══ THE INPUT

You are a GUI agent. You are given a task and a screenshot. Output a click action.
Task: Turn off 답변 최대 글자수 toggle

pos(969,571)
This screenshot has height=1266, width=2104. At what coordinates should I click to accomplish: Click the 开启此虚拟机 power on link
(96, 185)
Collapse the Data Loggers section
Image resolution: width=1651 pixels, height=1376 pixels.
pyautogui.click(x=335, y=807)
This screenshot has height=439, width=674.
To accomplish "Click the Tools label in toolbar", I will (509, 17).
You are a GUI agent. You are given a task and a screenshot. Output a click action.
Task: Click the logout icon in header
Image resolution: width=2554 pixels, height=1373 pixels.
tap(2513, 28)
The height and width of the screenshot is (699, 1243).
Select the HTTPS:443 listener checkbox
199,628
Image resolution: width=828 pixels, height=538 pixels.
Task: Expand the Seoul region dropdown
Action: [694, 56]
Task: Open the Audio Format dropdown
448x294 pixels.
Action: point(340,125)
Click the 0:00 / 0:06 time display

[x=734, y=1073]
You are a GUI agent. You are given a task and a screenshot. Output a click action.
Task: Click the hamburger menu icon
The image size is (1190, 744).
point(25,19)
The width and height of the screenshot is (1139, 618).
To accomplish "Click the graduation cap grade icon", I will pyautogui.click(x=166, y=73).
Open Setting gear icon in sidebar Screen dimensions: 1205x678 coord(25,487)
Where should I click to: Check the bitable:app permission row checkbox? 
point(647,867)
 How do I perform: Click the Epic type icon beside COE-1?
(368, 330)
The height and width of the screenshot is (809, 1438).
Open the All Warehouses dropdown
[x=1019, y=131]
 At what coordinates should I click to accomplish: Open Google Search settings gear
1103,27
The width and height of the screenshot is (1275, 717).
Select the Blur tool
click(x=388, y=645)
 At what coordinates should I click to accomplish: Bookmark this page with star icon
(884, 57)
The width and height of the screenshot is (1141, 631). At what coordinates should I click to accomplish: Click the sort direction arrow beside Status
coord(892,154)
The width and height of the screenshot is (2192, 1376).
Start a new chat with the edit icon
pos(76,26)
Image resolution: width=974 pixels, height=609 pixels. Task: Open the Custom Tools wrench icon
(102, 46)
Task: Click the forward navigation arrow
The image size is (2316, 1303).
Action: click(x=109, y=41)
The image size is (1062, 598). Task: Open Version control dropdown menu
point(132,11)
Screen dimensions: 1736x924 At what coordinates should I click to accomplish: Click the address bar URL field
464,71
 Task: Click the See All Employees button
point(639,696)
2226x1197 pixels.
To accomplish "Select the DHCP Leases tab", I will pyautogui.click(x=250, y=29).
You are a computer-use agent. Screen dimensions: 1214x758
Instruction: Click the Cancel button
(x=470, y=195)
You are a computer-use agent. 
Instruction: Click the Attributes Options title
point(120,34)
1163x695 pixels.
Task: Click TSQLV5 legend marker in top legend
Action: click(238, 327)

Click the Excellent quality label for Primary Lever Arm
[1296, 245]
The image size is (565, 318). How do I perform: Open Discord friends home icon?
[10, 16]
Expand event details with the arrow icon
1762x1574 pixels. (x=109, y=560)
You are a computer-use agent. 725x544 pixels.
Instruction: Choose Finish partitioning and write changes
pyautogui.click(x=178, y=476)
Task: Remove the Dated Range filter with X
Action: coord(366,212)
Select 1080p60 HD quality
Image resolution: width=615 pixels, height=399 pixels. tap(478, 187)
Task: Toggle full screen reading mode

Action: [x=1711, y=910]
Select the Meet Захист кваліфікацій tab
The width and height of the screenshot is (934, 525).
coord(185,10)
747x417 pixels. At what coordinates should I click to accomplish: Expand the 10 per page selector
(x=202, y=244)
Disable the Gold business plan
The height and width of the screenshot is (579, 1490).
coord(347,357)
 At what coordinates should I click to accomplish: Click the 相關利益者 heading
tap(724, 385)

════

→ **ACTIVITY**: Each line in the listing above is to be returned unchanged.

→ **TASK RESULT**:
You are a GUI agent. You are given a task and a screenshot. Output a click action.
Task: Turn off 답변 최대 글자수 toggle

pos(969,571)
This screenshot has height=1266, width=2104. At what coordinates should I click to accomplish: Click the 开启此虚拟机 power on link
(96, 185)
Collapse the Data Loggers section
Image resolution: width=1651 pixels, height=1376 pixels.
pyautogui.click(x=335, y=807)
This screenshot has height=439, width=674.
To accomplish "Click the Tools label in toolbar", I will (509, 17).
You are a GUI agent. You are given a task and a screenshot. Output a click action.
Task: Click the logout icon in header
Image resolution: width=2554 pixels, height=1373 pixels.
tap(2513, 28)
The height and width of the screenshot is (699, 1243).
Select the HTTPS:443 listener checkbox
199,628
Image resolution: width=828 pixels, height=538 pixels.
Task: Expand the Seoul region dropdown
Action: [694, 56]
Task: Open the Audio Format dropdown
448x294 pixels.
Action: point(340,125)
Click the 0:00 / 0:06 time display

[x=734, y=1073]
You are a GUI agent. You are given a task and a screenshot. Output a click action.
Task: Click the hamburger menu icon
The image size is (1190, 744).
point(25,19)
The width and height of the screenshot is (1139, 618).
To accomplish "Click the graduation cap grade icon", I will pyautogui.click(x=166, y=73).
Open Setting gear icon in sidebar Screen dimensions: 1205x678 coord(25,487)
Where should I click to: Check the bitable:app permission row checkbox? 
point(647,867)
 How do I perform: Click the Epic type icon beside COE-1?
(368, 330)
The height and width of the screenshot is (809, 1438).
Open the All Warehouses dropdown
[x=1019, y=131]
 At what coordinates should I click to accomplish: Open Google Search settings gear
1103,27
The width and height of the screenshot is (1275, 717).
Select the Blur tool
click(x=388, y=645)
 At what coordinates should I click to accomplish: Bookmark this page with star icon
(884, 57)
The width and height of the screenshot is (1141, 631). At what coordinates should I click to accomplish: Click the sort direction arrow beside Status
coord(892,154)
The width and height of the screenshot is (2192, 1376).
Start a new chat with the edit icon
pos(76,26)
Image resolution: width=974 pixels, height=609 pixels. Task: Open the Custom Tools wrench icon
(102, 46)
Task: Click the forward navigation arrow
The image size is (2316, 1303).
Action: click(x=109, y=41)
The image size is (1062, 598). Task: Open Version control dropdown menu
point(132,11)
Screen dimensions: 1736x924 At what coordinates should I click to accomplish: Click the address bar URL field
464,71
 Task: Click the See All Employees button
point(639,696)
2226x1197 pixels.
To accomplish "Select the DHCP Leases tab", I will pyautogui.click(x=250, y=29).
You are a computer-use agent. Screen dimensions: 1214x758
Instruction: Click the Cancel button
(x=470, y=195)
You are a computer-use agent. 
Instruction: Click the Attributes Options title
point(120,34)
1163x695 pixels.
Task: Click TSQLV5 legend marker in top legend
Action: click(238, 327)

Click the Excellent quality label for Primary Lever Arm
[1296, 245]
The image size is (565, 318). How do I perform: Open Discord friends home icon?
[10, 16]
Expand event details with the arrow icon
1762x1574 pixels. (x=109, y=560)
You are a computer-use agent. 725x544 pixels.
Instruction: Choose Finish partitioning and write changes
pyautogui.click(x=178, y=476)
Task: Remove the Dated Range filter with X
Action: coord(366,212)
Select 1080p60 HD quality
Image resolution: width=615 pixels, height=399 pixels. tap(478, 187)
Task: Toggle full screen reading mode

Action: [x=1711, y=910]
Select the Meet Захист кваліфікацій tab
The width and height of the screenshot is (934, 525).
coord(185,10)
747x417 pixels. At what coordinates should I click to accomplish: Expand the 10 per page selector
(x=202, y=244)
Disable the Gold business plan
The height and width of the screenshot is (579, 1490).
coord(347,357)
 At what coordinates should I click to accomplish: Click the 相關利益者 heading
tap(724, 385)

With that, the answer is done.